O custo do alcance, portanto, é a redução. Para ser lido, você precisa aparar as arestas; para ser querido, você precisa se traduzir em slogan; para crescer, você precisa trocar a voz pela marca, até que o eu se torne menos uma presença autoral e mais uma persona de marketing com uma embalagem de personalidade.

 

E em nenhum lugar isso fica mais claro do que no gênero de "escrita inspiradora", que agora monopoliza as abas de tendências. Confundimos inspiração com conforto. A verdadeira inspiração não é um abraço; é um choque. Ela desestabiliza. Ela exige algo de você. Exige que você repense suas coordenadas. Não é uma pílula, mas uma ruptura... clareza que custa!

O que se passa por inspiração online é seu primo aspiracional: afirmações digeríveis, calmantes e suavemente melancólicas, feitas para serem consumidas em menos de trinta segundos. São lanches de dopamina, não nutrientes. E embora não haja nada de intrinsecamente errado nisso, todo mundo gosta de um lanche, se isso se tornar nosso padrão coletivo de "boa escrita", então a literatura foi rebaixada a terapia com tipografia melhor.
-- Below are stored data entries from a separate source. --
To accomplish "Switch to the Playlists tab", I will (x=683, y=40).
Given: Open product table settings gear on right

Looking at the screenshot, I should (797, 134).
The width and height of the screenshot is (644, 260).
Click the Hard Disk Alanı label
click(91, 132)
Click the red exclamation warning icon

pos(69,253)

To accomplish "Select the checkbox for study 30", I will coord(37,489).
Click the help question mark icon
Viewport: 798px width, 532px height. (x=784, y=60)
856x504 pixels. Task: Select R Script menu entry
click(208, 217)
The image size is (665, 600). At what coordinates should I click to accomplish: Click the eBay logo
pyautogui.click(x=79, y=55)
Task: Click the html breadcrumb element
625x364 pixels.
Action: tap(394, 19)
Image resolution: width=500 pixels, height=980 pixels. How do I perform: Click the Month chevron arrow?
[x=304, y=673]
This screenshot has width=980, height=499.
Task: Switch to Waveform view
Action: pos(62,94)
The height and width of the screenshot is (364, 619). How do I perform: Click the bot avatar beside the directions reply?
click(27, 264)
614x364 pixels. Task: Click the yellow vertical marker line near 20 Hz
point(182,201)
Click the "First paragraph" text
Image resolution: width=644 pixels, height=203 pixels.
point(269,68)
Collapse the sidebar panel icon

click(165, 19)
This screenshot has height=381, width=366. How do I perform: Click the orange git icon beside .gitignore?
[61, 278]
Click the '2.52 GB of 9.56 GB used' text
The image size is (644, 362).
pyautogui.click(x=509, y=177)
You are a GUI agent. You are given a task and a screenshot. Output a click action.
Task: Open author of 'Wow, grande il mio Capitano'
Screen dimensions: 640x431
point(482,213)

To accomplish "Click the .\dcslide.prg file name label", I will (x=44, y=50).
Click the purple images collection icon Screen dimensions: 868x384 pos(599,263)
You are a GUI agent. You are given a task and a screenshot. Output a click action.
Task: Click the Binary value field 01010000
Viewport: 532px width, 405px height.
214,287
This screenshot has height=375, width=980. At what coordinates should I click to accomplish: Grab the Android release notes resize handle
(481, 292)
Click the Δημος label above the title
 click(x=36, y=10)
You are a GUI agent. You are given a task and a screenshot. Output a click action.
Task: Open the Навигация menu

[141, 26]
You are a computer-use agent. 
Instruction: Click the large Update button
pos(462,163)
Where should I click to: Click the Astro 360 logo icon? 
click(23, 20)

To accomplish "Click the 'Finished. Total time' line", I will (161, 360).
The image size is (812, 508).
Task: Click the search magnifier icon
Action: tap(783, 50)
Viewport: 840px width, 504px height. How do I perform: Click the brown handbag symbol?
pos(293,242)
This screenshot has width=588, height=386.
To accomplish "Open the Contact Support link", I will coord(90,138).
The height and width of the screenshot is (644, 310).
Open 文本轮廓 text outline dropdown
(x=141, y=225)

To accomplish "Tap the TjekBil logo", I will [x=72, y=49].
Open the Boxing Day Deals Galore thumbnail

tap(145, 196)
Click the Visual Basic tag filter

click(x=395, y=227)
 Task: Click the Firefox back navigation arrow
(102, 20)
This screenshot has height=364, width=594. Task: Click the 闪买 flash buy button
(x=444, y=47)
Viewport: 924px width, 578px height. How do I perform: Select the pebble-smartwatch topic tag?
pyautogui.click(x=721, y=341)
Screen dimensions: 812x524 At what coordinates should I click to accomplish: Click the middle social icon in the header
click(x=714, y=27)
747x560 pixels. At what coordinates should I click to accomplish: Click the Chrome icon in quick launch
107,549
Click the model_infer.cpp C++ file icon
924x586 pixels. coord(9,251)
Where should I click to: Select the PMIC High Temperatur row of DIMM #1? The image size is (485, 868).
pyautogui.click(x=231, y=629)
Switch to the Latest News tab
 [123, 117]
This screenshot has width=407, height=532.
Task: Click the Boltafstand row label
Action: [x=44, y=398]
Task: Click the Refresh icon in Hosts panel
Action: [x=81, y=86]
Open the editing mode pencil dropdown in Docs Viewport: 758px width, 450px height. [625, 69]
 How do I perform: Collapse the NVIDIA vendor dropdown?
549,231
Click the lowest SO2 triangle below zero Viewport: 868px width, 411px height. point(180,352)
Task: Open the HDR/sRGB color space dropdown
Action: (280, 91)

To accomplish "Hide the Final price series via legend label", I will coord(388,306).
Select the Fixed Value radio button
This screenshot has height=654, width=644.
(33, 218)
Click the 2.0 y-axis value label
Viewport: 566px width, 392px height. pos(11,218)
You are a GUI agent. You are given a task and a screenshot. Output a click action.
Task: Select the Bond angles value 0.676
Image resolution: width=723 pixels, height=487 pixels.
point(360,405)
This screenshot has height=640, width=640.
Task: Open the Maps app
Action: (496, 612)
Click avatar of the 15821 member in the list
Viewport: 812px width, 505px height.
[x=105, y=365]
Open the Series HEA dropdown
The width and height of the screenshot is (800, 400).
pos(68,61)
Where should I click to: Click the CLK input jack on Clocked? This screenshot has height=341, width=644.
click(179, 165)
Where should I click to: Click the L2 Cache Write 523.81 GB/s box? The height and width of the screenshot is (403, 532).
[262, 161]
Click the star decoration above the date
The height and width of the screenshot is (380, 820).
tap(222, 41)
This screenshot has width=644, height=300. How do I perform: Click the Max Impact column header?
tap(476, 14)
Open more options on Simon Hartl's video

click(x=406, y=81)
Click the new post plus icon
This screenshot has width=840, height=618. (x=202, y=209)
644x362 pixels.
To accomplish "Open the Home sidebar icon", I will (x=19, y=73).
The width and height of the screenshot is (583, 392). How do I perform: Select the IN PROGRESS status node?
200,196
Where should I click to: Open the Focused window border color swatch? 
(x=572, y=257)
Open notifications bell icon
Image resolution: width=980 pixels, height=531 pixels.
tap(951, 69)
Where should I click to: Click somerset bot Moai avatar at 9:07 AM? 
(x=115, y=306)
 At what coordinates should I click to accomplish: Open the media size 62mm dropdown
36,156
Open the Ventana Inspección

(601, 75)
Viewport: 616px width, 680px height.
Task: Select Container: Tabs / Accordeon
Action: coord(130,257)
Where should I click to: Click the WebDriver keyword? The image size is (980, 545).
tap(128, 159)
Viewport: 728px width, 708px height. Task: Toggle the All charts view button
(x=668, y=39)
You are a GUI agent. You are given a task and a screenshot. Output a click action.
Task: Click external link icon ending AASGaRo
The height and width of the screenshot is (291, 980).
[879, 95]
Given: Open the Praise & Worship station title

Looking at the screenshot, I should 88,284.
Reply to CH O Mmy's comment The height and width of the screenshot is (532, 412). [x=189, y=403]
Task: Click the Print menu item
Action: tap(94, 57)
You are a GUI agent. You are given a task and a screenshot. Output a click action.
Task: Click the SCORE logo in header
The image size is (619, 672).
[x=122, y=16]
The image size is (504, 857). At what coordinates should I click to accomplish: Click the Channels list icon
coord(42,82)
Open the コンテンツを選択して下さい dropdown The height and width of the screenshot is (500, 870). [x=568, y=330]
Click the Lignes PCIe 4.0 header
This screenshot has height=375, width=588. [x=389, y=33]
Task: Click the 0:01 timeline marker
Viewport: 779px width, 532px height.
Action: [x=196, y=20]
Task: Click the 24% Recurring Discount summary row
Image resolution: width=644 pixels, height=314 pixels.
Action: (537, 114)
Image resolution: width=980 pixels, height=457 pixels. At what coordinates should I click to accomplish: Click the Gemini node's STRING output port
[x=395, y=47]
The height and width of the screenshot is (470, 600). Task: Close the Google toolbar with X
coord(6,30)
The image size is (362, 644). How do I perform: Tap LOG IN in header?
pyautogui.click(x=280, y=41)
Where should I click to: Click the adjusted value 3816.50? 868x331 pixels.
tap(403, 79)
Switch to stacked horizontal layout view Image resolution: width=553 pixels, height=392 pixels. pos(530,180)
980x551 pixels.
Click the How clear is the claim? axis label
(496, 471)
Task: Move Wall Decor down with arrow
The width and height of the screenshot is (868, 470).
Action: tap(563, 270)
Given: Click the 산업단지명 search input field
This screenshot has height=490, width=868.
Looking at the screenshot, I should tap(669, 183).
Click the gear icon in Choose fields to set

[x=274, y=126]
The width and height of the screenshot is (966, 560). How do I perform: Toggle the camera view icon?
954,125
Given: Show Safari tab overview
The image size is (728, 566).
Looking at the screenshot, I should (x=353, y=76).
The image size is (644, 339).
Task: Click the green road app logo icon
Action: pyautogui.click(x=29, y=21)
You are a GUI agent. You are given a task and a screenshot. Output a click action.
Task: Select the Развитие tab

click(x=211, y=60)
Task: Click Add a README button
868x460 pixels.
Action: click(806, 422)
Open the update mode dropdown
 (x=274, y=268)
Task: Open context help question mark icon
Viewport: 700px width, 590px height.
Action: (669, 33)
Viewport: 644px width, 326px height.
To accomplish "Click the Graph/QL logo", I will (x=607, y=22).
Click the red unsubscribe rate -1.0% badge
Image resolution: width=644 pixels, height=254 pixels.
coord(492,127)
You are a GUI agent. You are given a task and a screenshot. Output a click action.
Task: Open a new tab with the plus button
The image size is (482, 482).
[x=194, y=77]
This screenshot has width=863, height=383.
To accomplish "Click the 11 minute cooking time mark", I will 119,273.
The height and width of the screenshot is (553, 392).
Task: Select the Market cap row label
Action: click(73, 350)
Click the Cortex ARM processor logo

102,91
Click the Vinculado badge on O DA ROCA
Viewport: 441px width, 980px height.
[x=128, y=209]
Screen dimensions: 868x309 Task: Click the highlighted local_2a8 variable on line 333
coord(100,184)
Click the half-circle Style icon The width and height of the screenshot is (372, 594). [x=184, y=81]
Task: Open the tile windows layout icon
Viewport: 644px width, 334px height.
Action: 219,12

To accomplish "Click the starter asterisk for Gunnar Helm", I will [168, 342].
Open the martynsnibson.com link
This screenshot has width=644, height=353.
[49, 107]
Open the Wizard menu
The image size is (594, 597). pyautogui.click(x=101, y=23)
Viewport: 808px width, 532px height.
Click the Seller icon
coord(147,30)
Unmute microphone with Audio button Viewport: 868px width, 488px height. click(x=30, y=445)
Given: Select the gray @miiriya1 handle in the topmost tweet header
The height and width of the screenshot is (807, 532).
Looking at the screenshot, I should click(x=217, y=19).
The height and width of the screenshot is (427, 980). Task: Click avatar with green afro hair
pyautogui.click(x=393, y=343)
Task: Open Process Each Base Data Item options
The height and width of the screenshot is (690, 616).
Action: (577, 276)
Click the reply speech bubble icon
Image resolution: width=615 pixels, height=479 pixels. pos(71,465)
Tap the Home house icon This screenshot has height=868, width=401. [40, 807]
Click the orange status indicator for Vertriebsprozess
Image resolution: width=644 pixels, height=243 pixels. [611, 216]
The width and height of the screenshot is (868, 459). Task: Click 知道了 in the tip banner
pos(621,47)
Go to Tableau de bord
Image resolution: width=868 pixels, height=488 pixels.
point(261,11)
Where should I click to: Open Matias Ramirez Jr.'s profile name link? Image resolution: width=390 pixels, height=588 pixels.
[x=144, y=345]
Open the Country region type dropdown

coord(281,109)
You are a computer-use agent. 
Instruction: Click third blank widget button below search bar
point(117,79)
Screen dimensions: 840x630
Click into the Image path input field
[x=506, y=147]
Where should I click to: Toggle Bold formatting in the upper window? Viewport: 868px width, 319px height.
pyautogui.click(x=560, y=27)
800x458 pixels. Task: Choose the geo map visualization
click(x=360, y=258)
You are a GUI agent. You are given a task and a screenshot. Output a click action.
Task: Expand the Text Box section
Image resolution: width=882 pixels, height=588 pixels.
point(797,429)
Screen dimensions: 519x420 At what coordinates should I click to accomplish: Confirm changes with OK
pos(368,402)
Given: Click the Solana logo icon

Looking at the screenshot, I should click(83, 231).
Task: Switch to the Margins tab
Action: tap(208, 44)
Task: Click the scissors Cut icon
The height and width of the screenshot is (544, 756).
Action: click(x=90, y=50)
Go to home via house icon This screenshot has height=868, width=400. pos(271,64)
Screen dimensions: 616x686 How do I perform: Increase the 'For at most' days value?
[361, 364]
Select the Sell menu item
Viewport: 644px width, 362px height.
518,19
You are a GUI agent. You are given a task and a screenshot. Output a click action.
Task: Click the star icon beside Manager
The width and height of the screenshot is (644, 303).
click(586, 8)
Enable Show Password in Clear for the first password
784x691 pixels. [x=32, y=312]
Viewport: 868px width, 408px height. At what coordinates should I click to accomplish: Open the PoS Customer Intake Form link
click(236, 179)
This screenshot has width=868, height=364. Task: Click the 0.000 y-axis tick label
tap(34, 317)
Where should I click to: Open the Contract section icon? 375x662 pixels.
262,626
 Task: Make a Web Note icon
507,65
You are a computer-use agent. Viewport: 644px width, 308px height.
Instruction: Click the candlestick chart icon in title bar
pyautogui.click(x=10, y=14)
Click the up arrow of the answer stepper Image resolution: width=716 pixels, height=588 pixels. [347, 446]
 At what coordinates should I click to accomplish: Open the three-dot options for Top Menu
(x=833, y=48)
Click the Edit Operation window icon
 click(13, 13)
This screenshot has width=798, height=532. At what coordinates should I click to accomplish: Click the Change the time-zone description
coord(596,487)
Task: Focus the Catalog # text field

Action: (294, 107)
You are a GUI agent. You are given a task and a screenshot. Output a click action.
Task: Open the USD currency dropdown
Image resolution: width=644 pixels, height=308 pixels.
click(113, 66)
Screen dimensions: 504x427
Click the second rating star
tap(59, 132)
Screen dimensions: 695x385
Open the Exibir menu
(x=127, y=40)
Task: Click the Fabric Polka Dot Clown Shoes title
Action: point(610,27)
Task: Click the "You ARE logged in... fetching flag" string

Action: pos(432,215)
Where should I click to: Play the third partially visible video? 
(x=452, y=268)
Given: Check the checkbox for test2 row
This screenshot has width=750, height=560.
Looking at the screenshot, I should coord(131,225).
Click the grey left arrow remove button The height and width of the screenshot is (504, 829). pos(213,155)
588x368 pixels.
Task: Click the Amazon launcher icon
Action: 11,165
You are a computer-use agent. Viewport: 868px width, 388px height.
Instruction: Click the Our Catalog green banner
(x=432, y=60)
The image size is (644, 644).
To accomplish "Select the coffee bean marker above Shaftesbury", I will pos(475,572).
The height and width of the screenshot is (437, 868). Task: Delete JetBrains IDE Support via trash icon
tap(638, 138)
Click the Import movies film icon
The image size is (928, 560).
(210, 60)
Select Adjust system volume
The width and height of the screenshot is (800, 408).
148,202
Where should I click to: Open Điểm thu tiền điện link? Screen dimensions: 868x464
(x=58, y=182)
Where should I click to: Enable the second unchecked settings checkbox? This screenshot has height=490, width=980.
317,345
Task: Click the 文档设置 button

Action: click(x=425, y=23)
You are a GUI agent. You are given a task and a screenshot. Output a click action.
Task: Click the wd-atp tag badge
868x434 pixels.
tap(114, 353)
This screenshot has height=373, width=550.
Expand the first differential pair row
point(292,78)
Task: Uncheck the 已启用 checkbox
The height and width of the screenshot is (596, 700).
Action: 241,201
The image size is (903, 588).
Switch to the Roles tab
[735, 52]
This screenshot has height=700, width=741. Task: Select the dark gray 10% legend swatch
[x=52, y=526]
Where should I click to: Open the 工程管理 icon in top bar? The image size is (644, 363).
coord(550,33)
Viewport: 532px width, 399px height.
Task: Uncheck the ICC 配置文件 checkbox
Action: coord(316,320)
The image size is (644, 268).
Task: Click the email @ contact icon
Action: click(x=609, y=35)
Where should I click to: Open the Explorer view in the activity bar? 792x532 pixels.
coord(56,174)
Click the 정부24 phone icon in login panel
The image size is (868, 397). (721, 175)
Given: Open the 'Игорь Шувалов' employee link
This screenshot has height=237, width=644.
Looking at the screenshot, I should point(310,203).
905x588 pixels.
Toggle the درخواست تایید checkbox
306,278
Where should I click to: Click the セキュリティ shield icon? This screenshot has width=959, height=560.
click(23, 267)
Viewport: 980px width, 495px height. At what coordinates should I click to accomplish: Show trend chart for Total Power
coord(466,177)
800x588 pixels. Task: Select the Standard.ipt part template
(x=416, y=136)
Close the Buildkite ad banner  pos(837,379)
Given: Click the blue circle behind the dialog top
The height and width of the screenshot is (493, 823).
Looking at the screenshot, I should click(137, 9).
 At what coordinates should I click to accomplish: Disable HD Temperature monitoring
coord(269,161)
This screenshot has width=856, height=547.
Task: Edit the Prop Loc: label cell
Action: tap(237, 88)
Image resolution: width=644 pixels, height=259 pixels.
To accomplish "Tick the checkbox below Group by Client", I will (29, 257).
Dizem-nos que a forma curta vence porque "as pessoas não têm tempo". Mas isso é apenas a desculpa, um eufemismo educado para um esgotamento mais profundo. A verdadeira escassez é a atenção, a própria faculdade que outrora tornou possível a leitura profunda e que agora parece perpetuamente fragmentada, como vidro sob os pés. A atenção tornou-se o recurso mais precioso, contestado e implacavelmente monetizado da era digital, negociado como moeda, colhido como dados e medido em segundos, não em frases. As plataformas já não existem para sustentar o foco, mas para o fragmentar propositadamente: cada deslizar, rolar e notificação concebidos para nos manter a tremer em direção à próxima novidade. Toda a lógica do TikTok (o corte, o gancho, o loop, a recompensa rápida) infiltrou-se na própria prosa, ensinando os escritores a pensar em clipes, não em capítulos; a perseguir gráficos de retenção em vez de ressonância; a proporcionar estímulo em vez de revelação lenta. E assim, quase inconscientemente, tornamo-nos participantes da nossa própria diminuição, moldando as nossas frases para se adaptarem a um feed concebido para as esquecer.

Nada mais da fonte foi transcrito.